Their erythrocytes have no ABO surface antigens and therefore do not react with the recipient's A or B antibodies. Historically, people with type O blood have been called universal donors because they usually can give blood to the other ABO blood types without causing an ABO transfusion reaction. On the other hand, if type A blood were donated to a person with type B blood, a transfusion reaction would occur because the person with type B blood has antibodies against the type A antigen, and agglutination would result. There would be no ABO transfusion reaction because the recipient has no antibodies against the type A antigen. For example, a person with type A blood could donate to another person with type A blood. Usually a donor can give blood to a recipient if they both have the same blood type. That’s why they are not important in donor blood, but their determining is quite essential in recipient blood.Ī donor is a person who gives blood, and a recipient is a person who receives blood. On the contrary, agglutinins are unstable comparatively to agglutinogens and they are easily destroyed while contact with side surface, while temperature changing. That’s why agglutinogens content is essential to be known, when blood is received from donor with its further usage for transmission. That’s why they contain practrically in all tissues of given organism and its fluids. High resistance to temperature, blood preservation terms are the characteristic of all agglutinogens. Both variants are accompanied by cells clumping. So, antigen-antibody interaction at room temperature is known as agglutination, at increased one – hemolysis. At room temperature, if one-named agglutinogens and agglutinins meet each other agglutination reaction occurs –the criterium of group characteristic. One can see conflict at blood hemotransfusions at meeting of one-named agglutinogens and hemolysines (they act at 37-40☌). There are also hemolysines in plasma and serum (they are designated like agglutinins). Blood of one individual can not have similar agglutinogens and agglutinins.

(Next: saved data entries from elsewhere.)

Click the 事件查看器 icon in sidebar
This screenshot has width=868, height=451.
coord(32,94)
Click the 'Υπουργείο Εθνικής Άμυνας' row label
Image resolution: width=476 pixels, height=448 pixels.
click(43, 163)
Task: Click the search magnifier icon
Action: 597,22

Also, the newborn baby has few if any agglutinins showing that agglutinin formation occurs almost entirely after birth.Īgglutinins are designated by letters б- and в.
One of the reasons for believing this is that injection of group A or group B antigen into a recipient having another blood type causes a typical immune response with formation of greater quantities of agglutinins than ever. Most of them are Ig G and M immunoglobulin molecules.īut why are these agglutinins produced in individuals who do not have the antigenic substances in their red blood cells? The answer to this seems to be that small amounts of group A and B antigens enter the body in the food, in bacteria, and in other ways, and these substances initiate the development of the anti-A or anti-B agglutinins. The agglutinins are gamma-globulins, as are other antibodies, and are produced by the same cells that produce antibodies to any other antigens.